Учёба закончилась, и нам объявили, что мы стоим в резерве по отправке на фронт и при необходимости будем вызваны по повестке на сборный пункт.
С отцом я не виделась, он был на казарменном положении. Мама тоже отсутствовала. Родители ничего не знали о моей учёбе. Я была одна, ждала повестку и хотела быстрее попасть на фронт.
Война продвигалась вглубь страны. В июле 1941 года город жил организованной жизнью. В домах была светомаскировка. Небо по вечерам и ночью рассекали полосы света от прожекторов, висели дирижабли. Бывали сигналы воздушных тревог, и горожане бежали в бомбоубежища или в подвалы домов, приспособленные для укрытия людей.
Днём в определённые часы ленинградцы собирались возле уличных репродукторов большими толпами и слушали тревожные сводки Совинформбюро. Обычно стояла тишина, которую нарушали тяжёлые вздохи и тихий плач.
Город жил по правилам военного времени. Заводы перестраивались на оборонные программы, производили вооружение. Ушедших на фронт заменяли женщины, вчерашние школьники, подростки. Работали магазины. Всё чаще в семьи приходили похоронки. Несмотря на тяжёлое положение на фронте, ленинградцы жили с надеждой и верили в добрые перемены.
У меня свободного времени не было. Кроме дежурств на чердаке, мы вместе с другими старшеклассниками бегали по домам и заполняли специальные анкеты о живущих в городе людях (нужны были подробные сведения).
Наступил август. Мама вернулась в город после рытья окопов. После долгого молчания мы получили письмо от брата, в котором он писал, что младшая сестра Таня (ей уже было два года три месяца) больна, что она находится в изоляторе и у неё повышенная температура. После укусов комаров она расчесала кожу лица и рук и покрылась гнойниками.
На следующий день получаем ещё письмо, которое нас ещё больше встревожило. Игорь писал, что если мы не заберём их из эвакуации, то он убежит на фронт. Он мог это сделать! Срочно послали телеграмму, чтобы не отправляли сестричку в больницу и проследили за братом. Были случаи, когда родители забирали детей из лагеря и возвращались с ними в город.
Решено было ехать за ними в Ярославскую область. Уезжали мы с мамой из Ленинграда в тревожном состоянии, налегке, рассчитывая на скорое возвращение. 15 августа папа посадил нас на скорый поезд, идущий в Ярославль.

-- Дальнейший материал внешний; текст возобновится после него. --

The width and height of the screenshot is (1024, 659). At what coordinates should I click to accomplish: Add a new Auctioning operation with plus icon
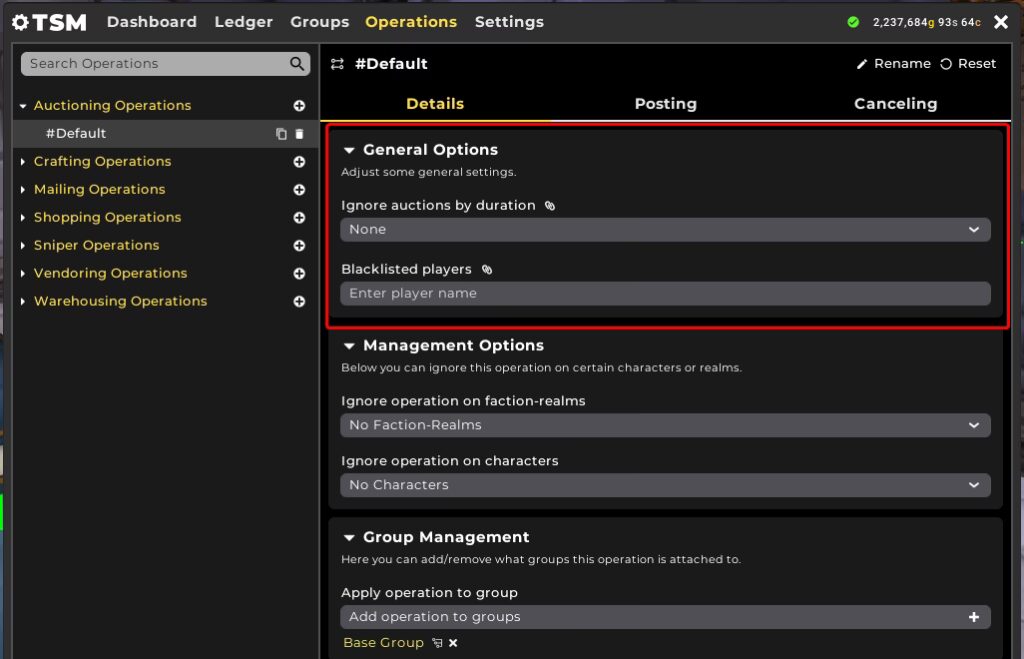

Дорога оказалась трудной. Выехали вечером. Через несколько часов пути поезд поставили на запасной путь. Мимо проезжали военные эшелоны и санитарные поезда. Утром наш поезд тронулся, и когда мы проезжали по Калининской области, то попали под обстрел немецких самолётов. Все пассажиры выскочили из вагонов и по песочной насыпи кинулись в перелесок, спрятались в кустах. Железнодорожники и пассажиры быстро потушили пожар, и по рупору было сообщено, чтобы все быстро садились в поезд. По насыпи спустилось много людей. Часть из них успела войти в свои вагоны, когда над поездом появились вновь немецкие самолёты. На бреющем полёте они начали нас расстреливать. Мама прикрыла меня своим телом. Мы, как и все, лежали на земле. Чувство страха сковало тело, я боялась пошевелиться. Вновь по рупору прозвучала команда, чтобы все, кто в состоянии, заходили в вагоны. Раненых просили оставаться на местах до осмотра и оказания помощи.
Когда мы с мамой поднялись, чтобы бежать в вагон, глазам предстала ужасная картина! На насыпи лежали неподвижные тела, стоял стон и плач. Вдруг из-под женщины, лежавшей недалеко от нас, выполз с плачем маленький полуголый ребёнок. Оказывается, мать убили, а ребёнок остался жив. Я никогда не забуду увиденного. Этот ужасный кадр остался в моей памяти на всю жизнь. Ребёнка какая-то женщина унесла в вагон. На земле остались мёртвые тела, а поезд продолжил свой путь.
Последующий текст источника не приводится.